▶ **Excerpted passage**:
══════

You’ve likely heard of white noise and know that it can help you tune out disturbing sounds so you can better work, relax or sleep. But white isn’t the only “color” of noise—there’s actually a whole spectrum of noise colors. However, the noise colors besides white that you’re most likely to hear about are pink noise…and brown noise. All three have different effects on your concentration and on sleep. Here’s what each kind of noise is and what each can do for you…


When you think of white noise, you probably think of a whirring fan, the sound of rain pattering on leaves, the hum of an air conditioner. But while your humming fan might help drown out your neighbor’s late-night patio party—at least somewhat—technically speaking, its sound isn’t white noise.

White noise is produced by combining all frequencies of sound within the range of human hearing in equal portions—technically that would include low or bass tones of about 20 hertz (Hz) up to high or treble tones of about 20,000 Hz. This creates a steady, featureless hissing sound similar to the static a TV or radio makes when it’s tuned between stations. It’s called white because just as white light combines all visible colors of the spectrum, white noise contains all frequencies—at least those that humans can hear.

Note: While white noise (and pink noise and brown noise) may be created with the full range of frequencies audible to humans, the spectrum of frequencies you’ll be able to hear depends on the fidelity of the sound system or device you’re listening on—and how good your hearing is. However, in practical terms, you still will be able to tell the differences between—and benefit from—the different colored noises.

══════

▶ **Record set**:
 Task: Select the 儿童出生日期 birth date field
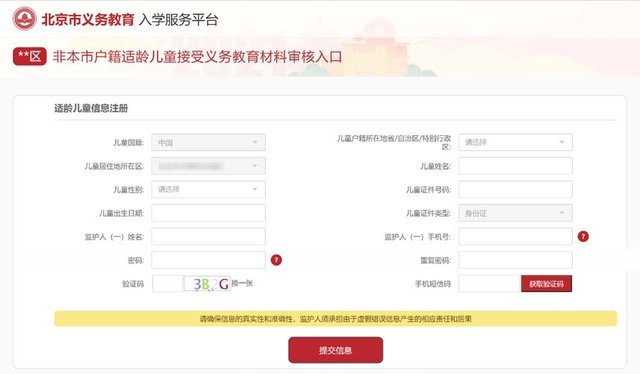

══════

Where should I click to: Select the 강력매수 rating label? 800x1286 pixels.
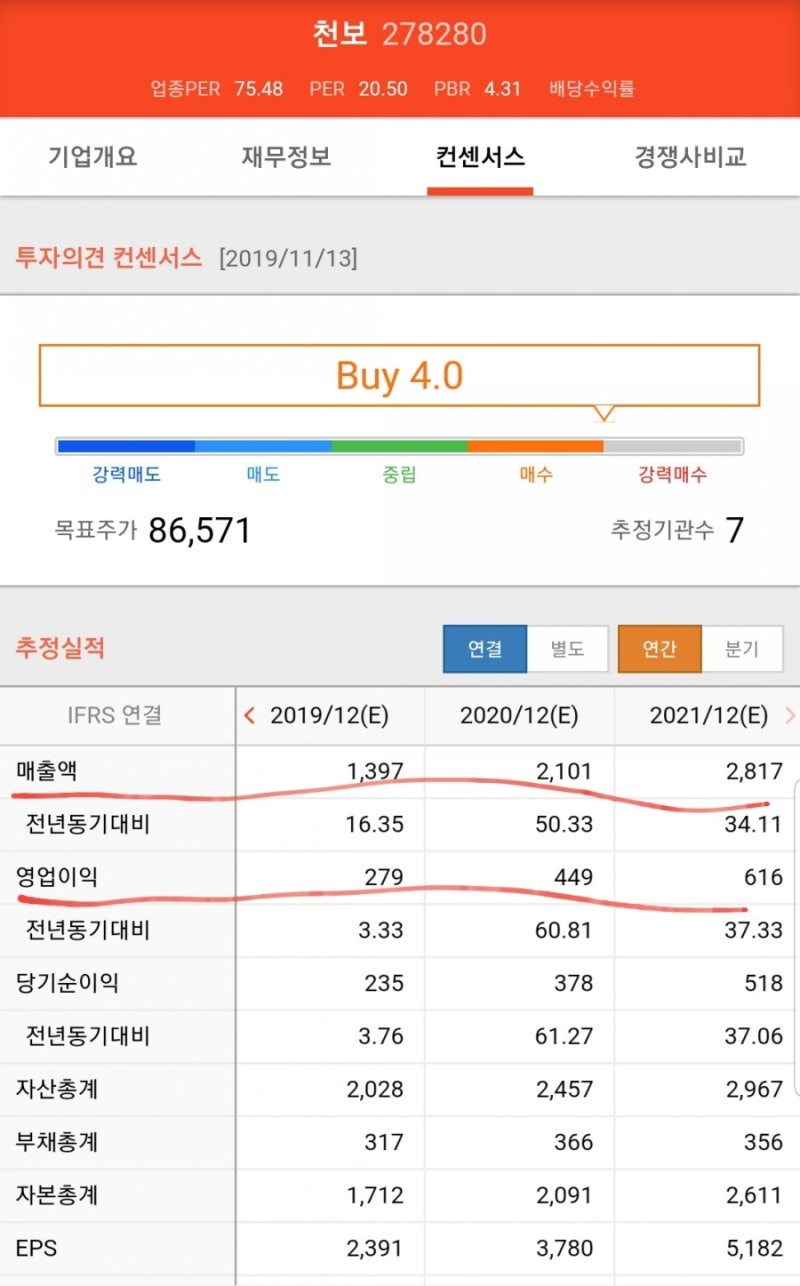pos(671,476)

══════

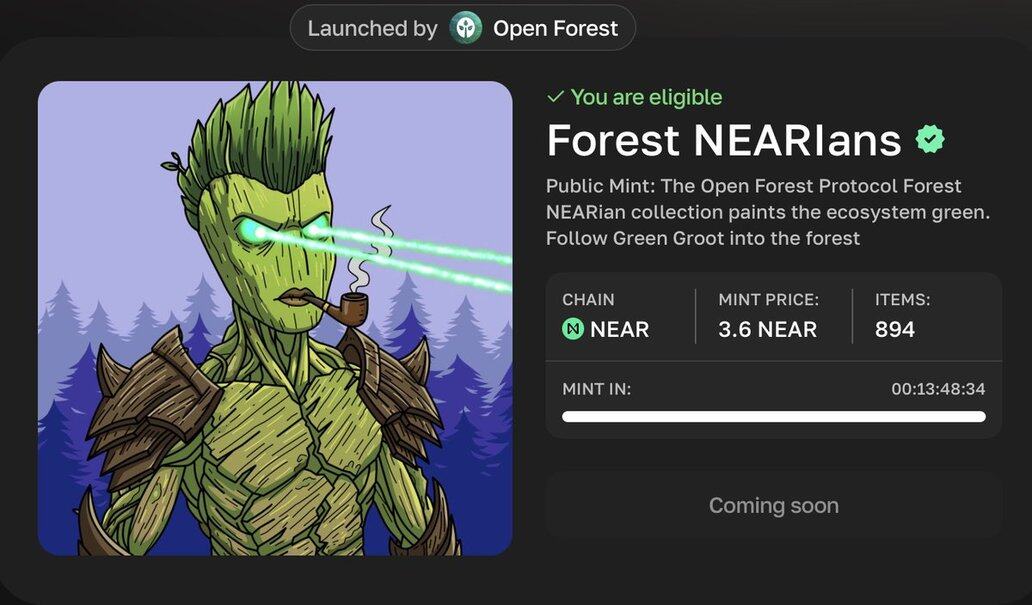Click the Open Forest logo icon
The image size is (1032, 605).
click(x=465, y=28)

══════

▶ **Exercise**: Transcribe the stretch from "When you think" through "humans can hear." in the passage on noise colors above.

▶ **Response**:
When you think of white noise, you probably think of a whirring fan, the sound of rain pattering on leaves, the hum of an air conditioner. But while your humming fan might help drown out your neighbor’s late-night patio party—at least somewhat—technically speaking, its sound isn’t white noise.

White noise is produced by combining all frequencies of sound within the range of human hearing in equal portions—technically that would include low or bass tones of about 20 hertz (Hz) up to high or treble tones of about 20,000 Hz. This creates a steady, featureless hissing sound similar to the static a TV or radio makes when it’s tuned between stations. It’s called white because just as white light combines all visible colors of the spectrum, white noise contains all frequencies—at least those that humans can hear.